Перед его глазами сменяющими друг друга картинками некоего фантасмагорического калейдоскопа проносились сцены боя. Массированная атака солдат вермахта, которую ценой своих жизней остановили русские танкисты, еще один натиск его сослуживцев, разбившийся об отчаянный контрудар советских диверсантов, наконец, последняя попытка сбросить красноармейцев в реку, неосуществленная из-за появления свежего отряда мотоциклистов противника, — все это отсюда, с вершины холма казалось унтер-офицеру чем-то далеким и нереальным. Уменьшенные расстоянием фигурки людей, похожие на игрушечные орудия и бронетехника создавали у Нотбека ощущение, будто он находится в кинотеатре и смотрит увлекательный фильм про войну, не имеющую к нему никакого отношения.
«Наверное, именно такие чувства испытывают штабные стратеги, разрабатывающие войсковые операции, хладнокровно посылающие тысячи людей на смерть, а потом аккуратным каллиграфическим почерком заносящие их фамилии в списки безвозвратных потерь личного состава!» — подумал Артур, стараясь отыскать взглядом оберст-лейтенанта фон Ройгса.
Но в не прекращающейся внизу адской круговерти увидеть кого-то конкретного было сложно.
Пока унтер-офицеру попался на глаза лишь движущийся навстречу ворвавшимся на позиции зенитчиков русским мотоциклистам «Хорьх» майора Ридмерца, который он распознал только потому, что двухосный броневик был единственной машиной подобного класса на поле брани. Его подбитый «собрат» на мосту в данном случае в счет не шел.
— Вот же мерзавец, — с ненавистью прошептал Нотбек, глядя в спину офицера, устроившегося в башенке «Хорьха» за пулеметом и считая, что это Ридмерц. — Столько людей погибло вчера из-за приказа этого урода, а он все коптит!
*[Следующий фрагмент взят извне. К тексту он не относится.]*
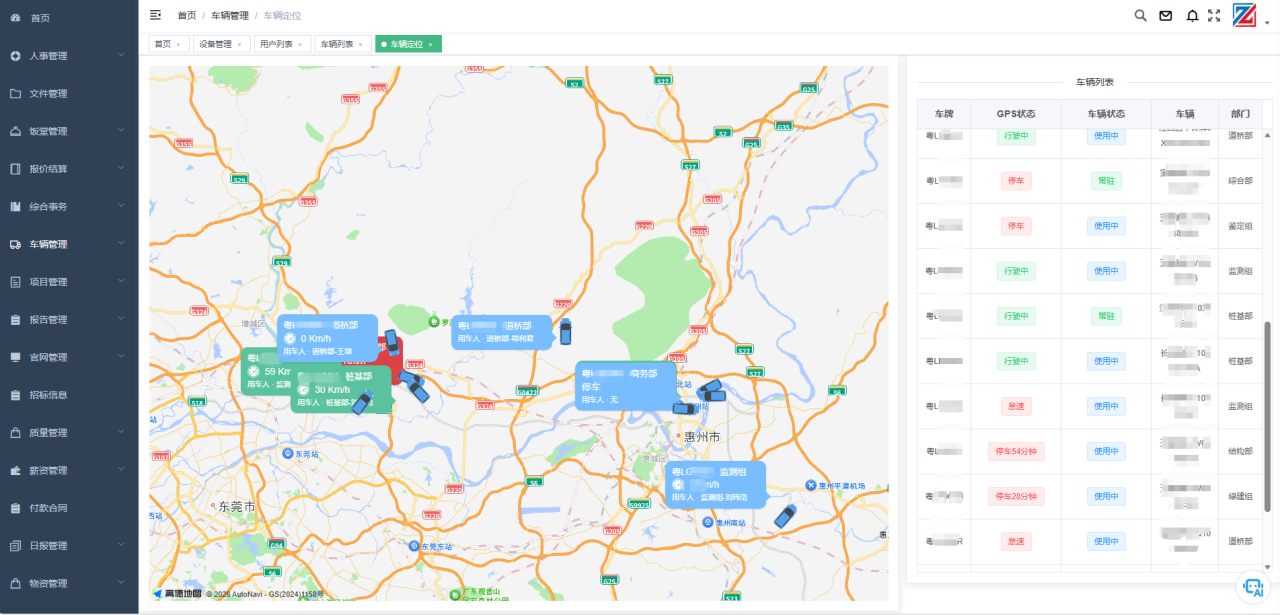Open user avatar dropdown menu
Screen dimensions: 1280x615
(1246, 15)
Рука унтер-офицера непроизвольно потянулась к винтовке, лежащей рядом с ним на земле. На молодого человека, что называется, накатило и кто знает, чем бы закончился его в общем-то справедливый порыв, но в тот момент, когда пальцы Артура сомкнулись на ружейном прикладе, бронеавтомобиль резко повернул влево, объезжая дымящийся «Ганомаг», и Нотбек, несмотря на приличную дальность, узнал в офицере оберст-лейтенанта фон Ройгса!
— Уф, — выдохнул он, отбрасывая в сторону винтовку, — я чуть не пальнул в человека, благодаря которому не участвую в переделке возле моста и все еще цел. Надо плюнуть на Ридмерца, взять себя в руки и успокоиться.
Артур провел вспотевшей ладонью по лицу, словно прогоняя навязчивую мысль, и принялся внимательно следить за фон Ройгсом, не понимая, что тот задумал.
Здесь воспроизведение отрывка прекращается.